■ **TO-DO ITEM**: Output the entries below verbatim, beginning with the line containing "Locate an element" and finishing with the line containing "dock-item-hyperlinks: abc Hyperlinks is", both lines included. Leave out the pictures.

===== PROVIDED ENTRIES =====

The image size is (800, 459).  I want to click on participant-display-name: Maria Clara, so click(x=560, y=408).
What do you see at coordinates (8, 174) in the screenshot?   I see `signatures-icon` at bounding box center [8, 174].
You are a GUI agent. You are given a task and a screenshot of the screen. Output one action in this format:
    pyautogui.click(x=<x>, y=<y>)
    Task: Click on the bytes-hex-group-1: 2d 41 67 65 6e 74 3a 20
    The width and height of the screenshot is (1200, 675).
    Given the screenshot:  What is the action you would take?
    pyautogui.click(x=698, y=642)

=====
===== PROVIDED ENTRIES =====

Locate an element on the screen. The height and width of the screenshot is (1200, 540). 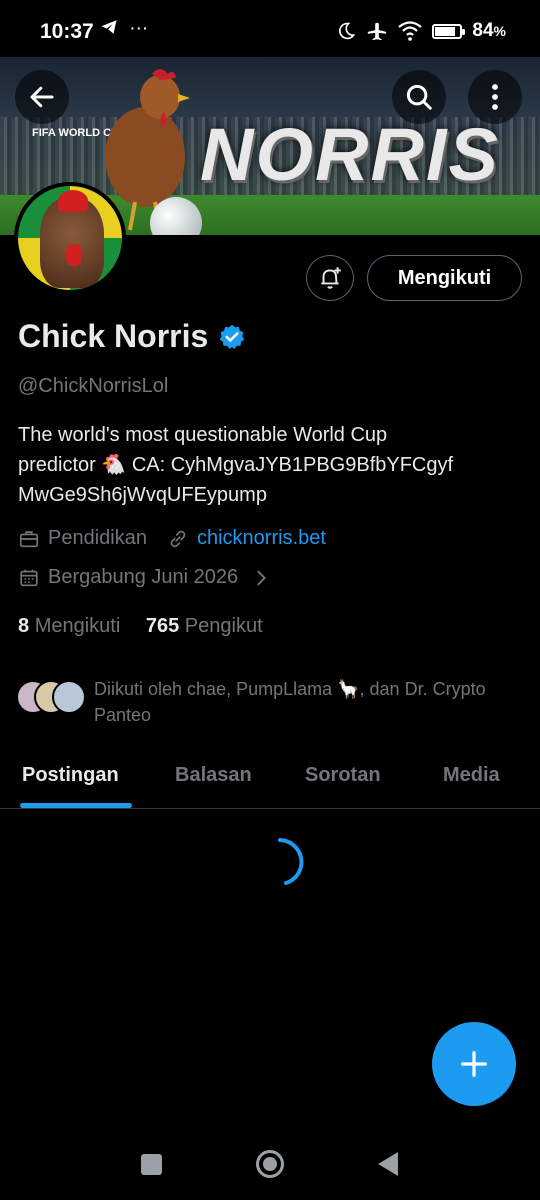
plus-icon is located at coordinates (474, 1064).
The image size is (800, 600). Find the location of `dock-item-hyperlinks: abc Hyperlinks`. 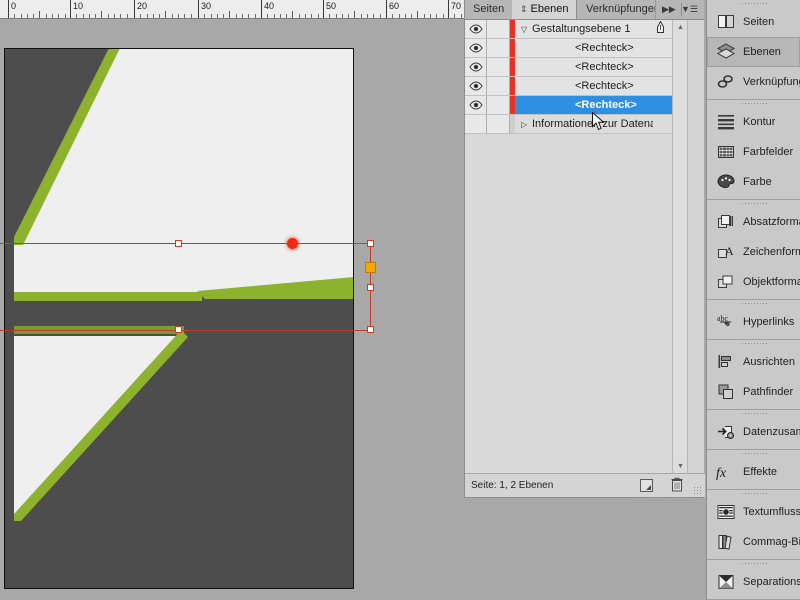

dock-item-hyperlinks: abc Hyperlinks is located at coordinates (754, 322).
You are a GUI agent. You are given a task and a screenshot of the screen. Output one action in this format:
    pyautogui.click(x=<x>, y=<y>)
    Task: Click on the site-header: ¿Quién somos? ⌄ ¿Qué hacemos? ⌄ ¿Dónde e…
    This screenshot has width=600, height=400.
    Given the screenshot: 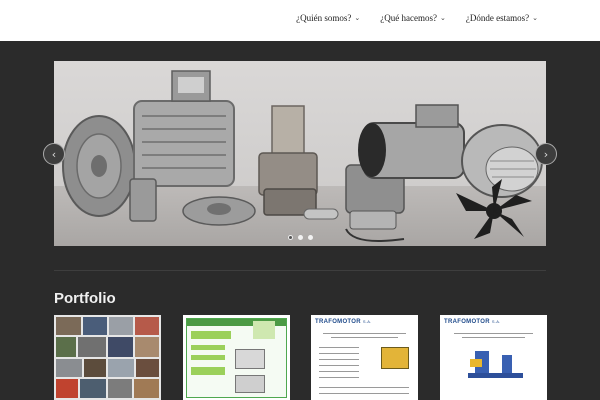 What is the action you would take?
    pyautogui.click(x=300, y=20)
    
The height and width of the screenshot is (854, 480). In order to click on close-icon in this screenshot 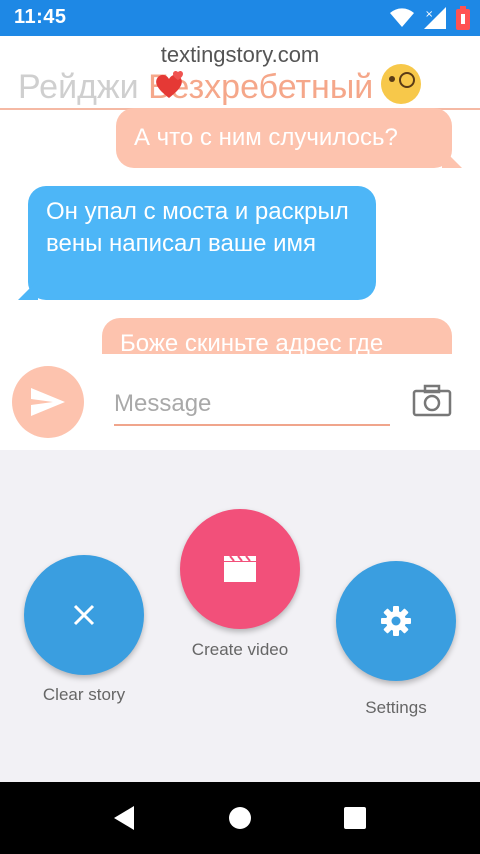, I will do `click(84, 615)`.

=====

■ **WRITTEN RESPONSE**:
Locate an element on the screen. The height and width of the screenshot is (1200, 540). 
plus-icon is located at coordinates (474, 1064).
The image size is (800, 600). Find the location of `dock-item-hyperlinks: abc Hyperlinks`. 

dock-item-hyperlinks: abc Hyperlinks is located at coordinates (754, 322).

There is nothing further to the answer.